▶ [PASSAGE]
>> begin
VMWare seems unable to deal with many object creations and many context switches, the application basically creates a COM object, deals with it and deletes it, very simple logic. A bit disappointing that VMWare is taking such a huge hit.
Seriously, how did this make it on /.? The article is only a few paragraphs long, doesn't really even touch on hardware virtualization support or why its necessary (because virtualization currently sucks under 'normal' intel architecture). It even refers to qemu as virtualization, which its not, its an emulator. It mentions the program once then never touches on it again. It never explains why a person might want to use bochs or qemu even though its much slower than vmware/virtual pc. it doesn't touch on parallels or any other software out there.
Even more it doesn't even explain why the suggestions it makes are made. This article is basically a badly written advertisement for vmware or virtual pc.
I agree with you and even take it a step further. The article could not be more plain in that even though it was dated 4/7/2006, it did not take events of the last month into account which makes it totally useless in my opinion.
Three major announcements in the last month have radically changed server virtualization and made the article obsolete:
1. VMWare renamed GSX to Virtual Server and made it free.
>> end
▶ [SUPPLIED MATERIAL]
>> begin
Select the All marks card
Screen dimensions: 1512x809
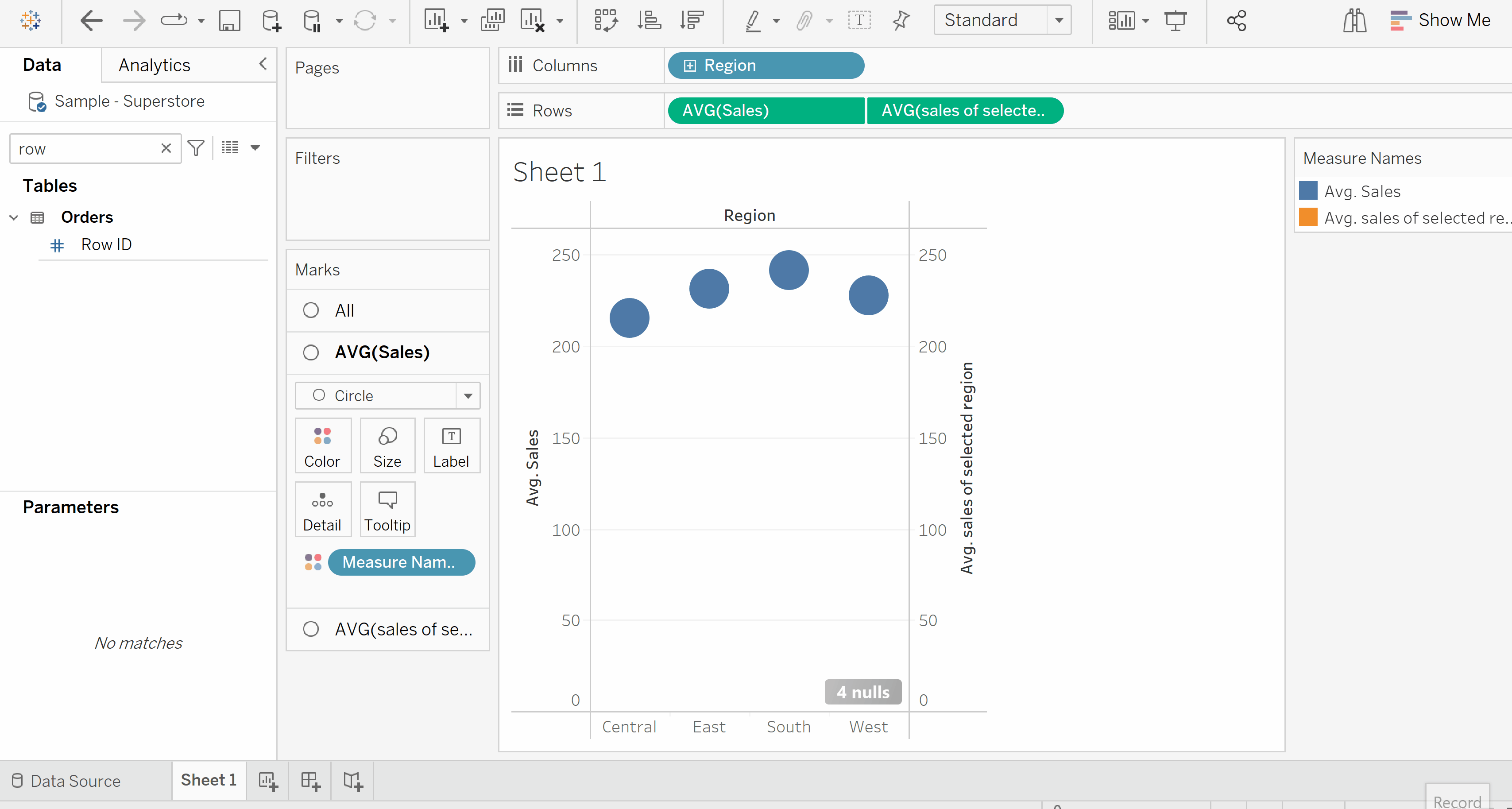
>> end
▶ [OBJECTIVES]
a) Answer these questions from the virtualization discussion:
(i) What does the second comment say qemu is, rather than virtualization?
(ii) What date does the reply give for the article?
(iii) What did VMWare rename GSX to?
b) Copy the virtualization discussion between "VMWare seems unable" and "software out there.", inclusive.
c) Write what comes next in the virtualization discussion, starting after its last line.
The listing plays no part in any of this work.

▶ [RESULTS FOR THE EXERCISE]
a)
(i) An emulator.
(ii) 4/7/2006.
(iii) Virtual Server.

b)
VMWare seems unable to deal with many object creations and many context switches, the application basically creates a COM object, deals with it and deletes it, very simple logic. A bit disappointing that VMWare is taking such a huge hit.
Seriously, how did this make it on /.? The article is only a few paragraphs long, doesn't really even touch on hardware virtualization support or why its necessary (because virtualization currently sucks under 'normal' intel architecture). It even refers to qemu as virtualization, which its not, its an emulator. It mentions the program once then never touches on it again. It never explains why a person might want to use bochs or qemu even though its much slower than vmware/virtual pc. it doesn't touch on parallels or any other software out there.

c)
2. Microsoft made their Virtual Server free.
3. Microsoft announced support for certain Linux distributions in their Virtual Server product.
The parts of the article that show it's obsolete in light of the above facts:
An open source solution will win the cost battle almost every time
If you want to use Linux as your host OS, you'll definitely have to go with VMware.
Also, for my own personal review - I'm a pretty heavy Microsoft user and was excited about them making Virtual Server free. Evaluating VMWare's free product against Microsoft makes Microsoft look pretty unpolished though. For instance, compare VMWare's P2V application to convert Physical to Virtual servers against Microsoft's offering which requires having a spare server lying around which must run Windows Server 2003 Enterprise with Automated Deployment Services. Give me a break - the cost becomes so prohibitive it's not even worth it. Microsoft may get there but right now their product looks like what it is - a bunch of things hastily thrown together. VMWare's products have coherence.
I'm a big tall mofo.
I have been using a few Xen based virtual servers from a commercial company recently - I used to manage physical machines. Here are some of my thoughts:
Advantages:
* Low performance overhead of Xen compared to other virtual solutions, and full OS level access as if it was a normal server.
* The cost of a hosted Xen solution is very low given that the hardware is usually managed.
* Reduced/No trips to the data center to replace hard disks etc,
* From the provider i use you can also reinstall the OS, snapshot and restore snapshots over a web interface and get access to the console. These are features you can set up in your own data center but most people never get round to.
* Quicker turn around if you need new servers, since normally they already have the spare hardware it's 1 or 2 days to get a new server set up rather than 1 to 2 weeks to order, install and configure it.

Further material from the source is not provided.